The email from Wiggins was forwarded to tutors on Monday by Director of Academic Support Services Celia Chávez, who pleaded with qualified tutors to teach if they could. She said classes would be canceled Friday if a teacher could not be found.

“Many of these courses are already filled with students and closing the sections due to not having a teacher would require schedule changes for students,” she wrote. “Please consider teaching a course this fall. It will put extra money in your pocket and will help us better serve our students.”

A spokesperson for the community college system said no classes would be canceled Friday, but if any were canceled it would be by Aug. 19. Provost Mark Potter said it’s very rare for the school to cancel classes because there is no instructor. Often, he said, it’s for low enrollment.

He could not explain why that deadline was sent to employees.

This miscommunication among college leaders comes a week after Harold Washington’s president was fired for failing to comply with City Colleges’ residency requirements for employees.

All seven City Colleges have seen large enrollment declines over the past decade. Some are concerned about the threat to cancel completely full classes when enrollment is already on the decline and many students are balancing other responsibilities besides school.

“Imagine you’re supporting a family, imagine you’re working your job and you only have certain windows within your week in order to be taking classes,” said Randy Miller, president of City Colleges of Chicago Contingent Labor Organizing Committee, which represents adjuncts. “So if a class in the morning gets canceled, you don’t have the afternoon to make that up. You can’t just switch into another class.”
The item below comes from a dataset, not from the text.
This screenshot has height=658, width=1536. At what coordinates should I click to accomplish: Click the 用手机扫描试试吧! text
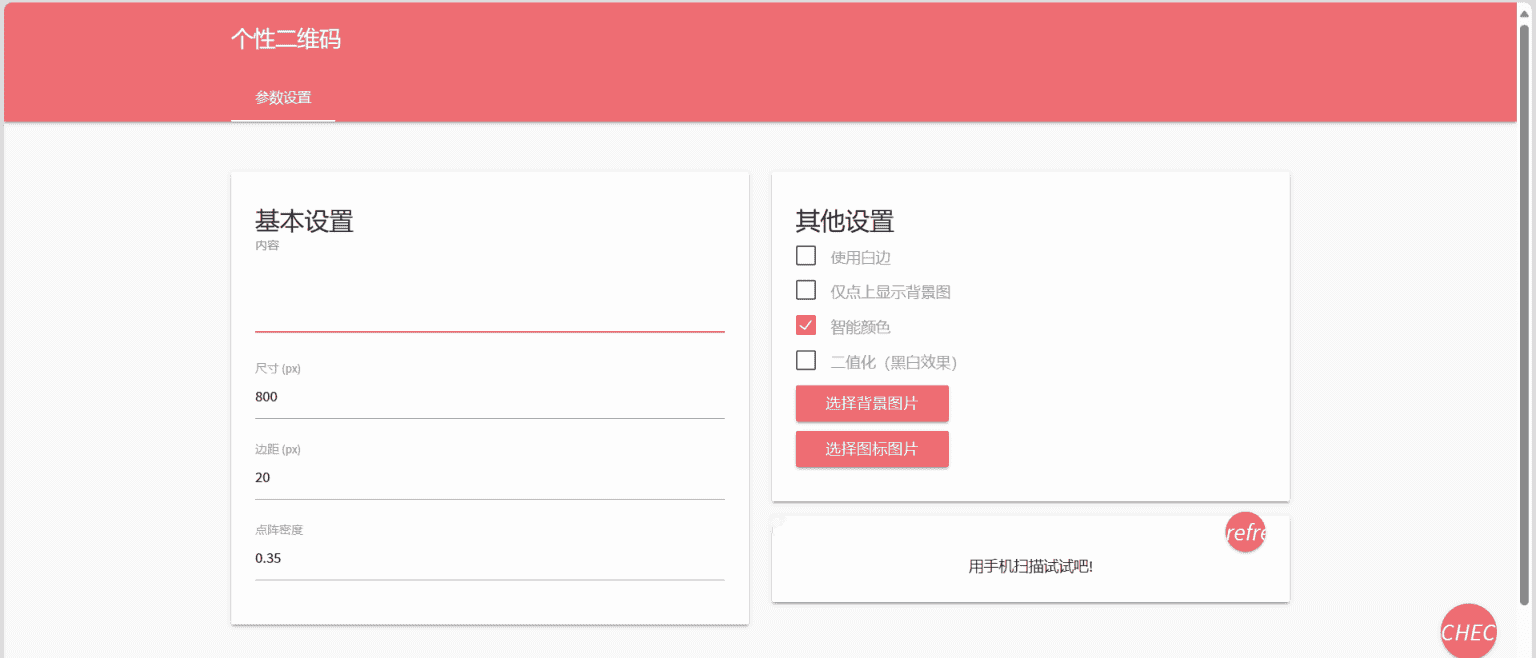point(1030,567)
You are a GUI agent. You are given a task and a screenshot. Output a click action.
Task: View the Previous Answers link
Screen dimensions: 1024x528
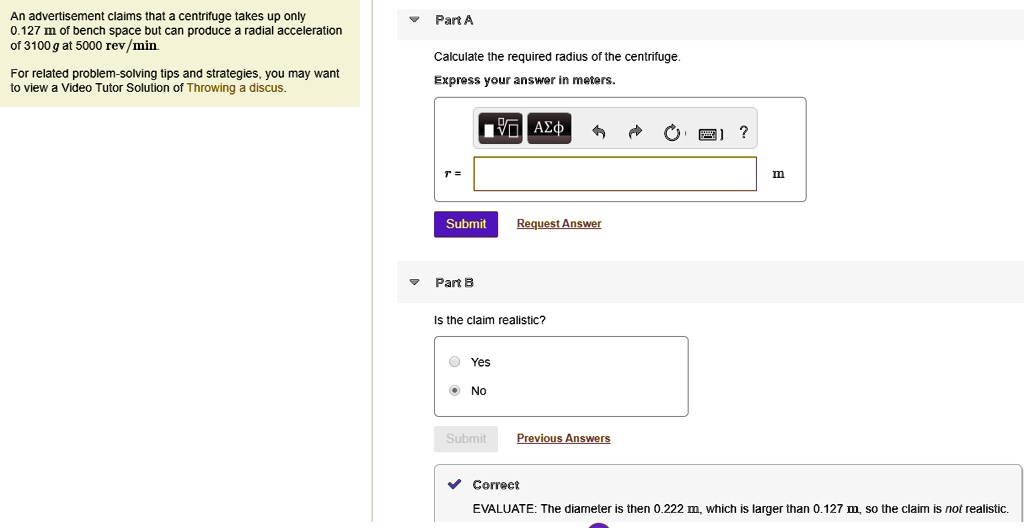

Miller said the union should have been contacted if there was a need for instructors so they could help find adjuncts across the seven colleges who might still need classes to teach. The union said it was unaware teachers were needed until WBEZ contacted them.

“I’m shocked I had to learn about this issue through a reporter, no offense,” he said. “We’ve made several attempts through labor management to encourage outreach to the union when they’ve got classes that need to be filled, and expressed several times a desire to amplify course availability. So it’s really shocking to me that no one reach out to the union to let us know there’s a need.”

Harold Washington Interim President Peggy Korellis said the list of open courses sent to tutors “should have been cleaned up before it was sent.”

“Our list is nowhere near what you saw,” she said. “That email was sent with best of intentions to reach qualified sources for courses we do still want to hire.”

Korellis said they are not scrambling to fill these spots and it’s normal to have courses listed as “TBA” or “to be assigned” three weeks before classes begin. She said more than 50 adjuncts have been hired this summer to cover classes. She also said there are multiple reasons a class might be listed as a TBA. It could be the case that a contract with a teacher is not finalized.

Miller said all of this is another example of poor communication between City Colleges of Chicago leadership and its labor unions.

“[There’s] a long pattern of decisions that are being made by administrators without a whole lot of input or no input from the faculty, the staff, the unions,” he said. “It has led to just this continuation of a very top-down treatment of the decision-making process at City Colleges.”

In recent weeks, unions representing City Colleges’ full-time faculty, administrative staff, adult educators and adjuncts have protested district administration for changes they’ve made to adult education classes and 29 layoffs recently approved in next year’s budget.

The adjunct union met with City Colleges leaders Friday morning to discuss why they weren’t alerted of the need for teachers and how they could work together more efficiently in the future.

Miller said the union is thinking of creating a written agreement with City Colleges that they send them a list of courses that need instructors up to three weeks in advance so they can alert members.